[begin Text extract]

If you had asked me to define trauma 15 years ago before we began the adoption process, my answer most likely would have consisted of two parts:
- Injuries that occur because of war – bombs, bullets and such.
- Injuries that occur because of accidents – car accidents, falling off the roof accidents, lawnmower accidents, tornadoes and so forth.
Well, I probably would have gotten at best a “C” grade on that question. Those are indeed components of trauma – but there are many many more…….
- The death of someone close to you – parent, sibling, spouse, grandparent, grandchild.
- A sudden disruption of a family unit – divorce, deployment (parent gone in the military for months overseas)
- A dysfunctional/abusive family relationship – this can go many different ways – sibling to sibling, parent to child, child to parent, other sibling to parent, spouse to spouse. Any of those and countless others can cause trauma to any of the people involved.
- Unstable living conditions – less than ideal housing, homelessness, fear of eviction, constant changing of location due to instability or fear.
- Inconsistent caregiver relationships – not knowing if you can trust those who are supposed to care for you when you are a child (or younger).
- A lack of a one on one caregiver relationship – even those under the age of one can be impacted if they don’t know who is going to meet their needs when they cry.

[end Text extract]

*Objectives*
**A)** Could you retype the passage on defining trauma verbatim, beginning at the words "Well, I probably" and stopping after "child (or younger)."?
**B)** How would the passage on defining trauma go on from its last line? Write the next part of it.

[begin Material provided]

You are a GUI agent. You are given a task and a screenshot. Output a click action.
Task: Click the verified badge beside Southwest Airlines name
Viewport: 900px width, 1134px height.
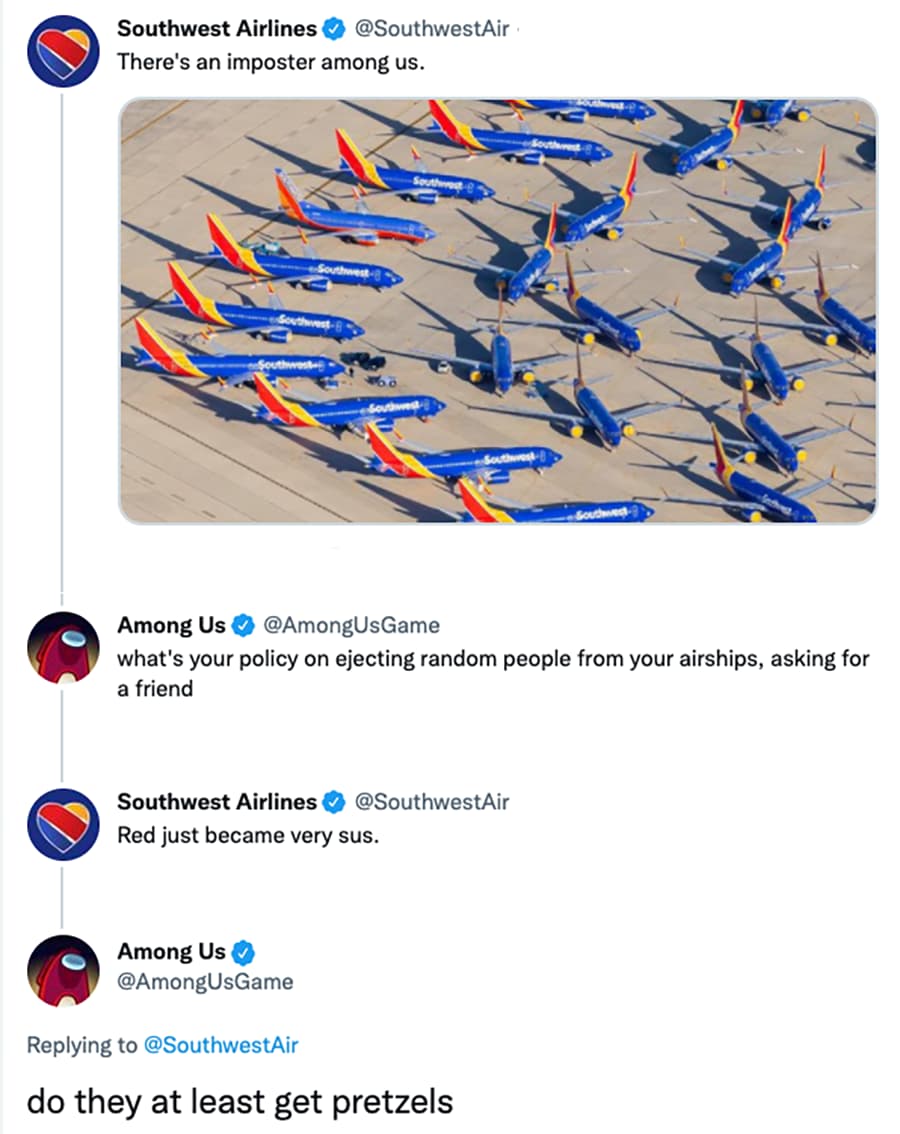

[end Material provided]

*Set of answers*
**A)**
Well, I probably would have gotten at best a “C” grade on that question. Those are indeed components of trauma – but there are many many more…….
- The death of someone close to you – parent, sibling, spouse, grandparent, grandchild.
- A sudden disruption of a family unit – divorce, deployment (parent gone in the military for months overseas)
- A dysfunctional/abusive family relationship – this can go many different ways – sibling to sibling, parent to child, child to parent, other sibling to parent, spouse to spouse. Any of those and countless others can cause trauma to any of the people involved.
- Unstable living conditions – less than ideal housing, homelessness, fear of eviction, constant changing of location due to instability or fear.
- Inconsistent caregiver relationships – not knowing if you can trust those who are supposed to care for you when you are a child (or younger).

**B)**
- A change in the voice that a baby hears from before they were born to after they were born. Baby spends 9 months and learns to know mom’s voice and then suddenly after he/she is born, not only is everything loud and bright, but rather than hearing the same voice, the person they felt was “always there” is gone and there is someone else there.
- Abandonment – I’ll tell you a story some time that still haunts me from 10 years ago about a child who was abandoned and the impact that had. It doesn’t matter the age, well, it might be worse when they are older, but at any age, abandonment can be a huge factor in trauma.
I’m sure there are many more, but that’s a long enough list for now.
Now, I have a question for you. I listed 10 of the major reasons for or components of trauma above. How many of them can be impacted by the work of the Apparent Project?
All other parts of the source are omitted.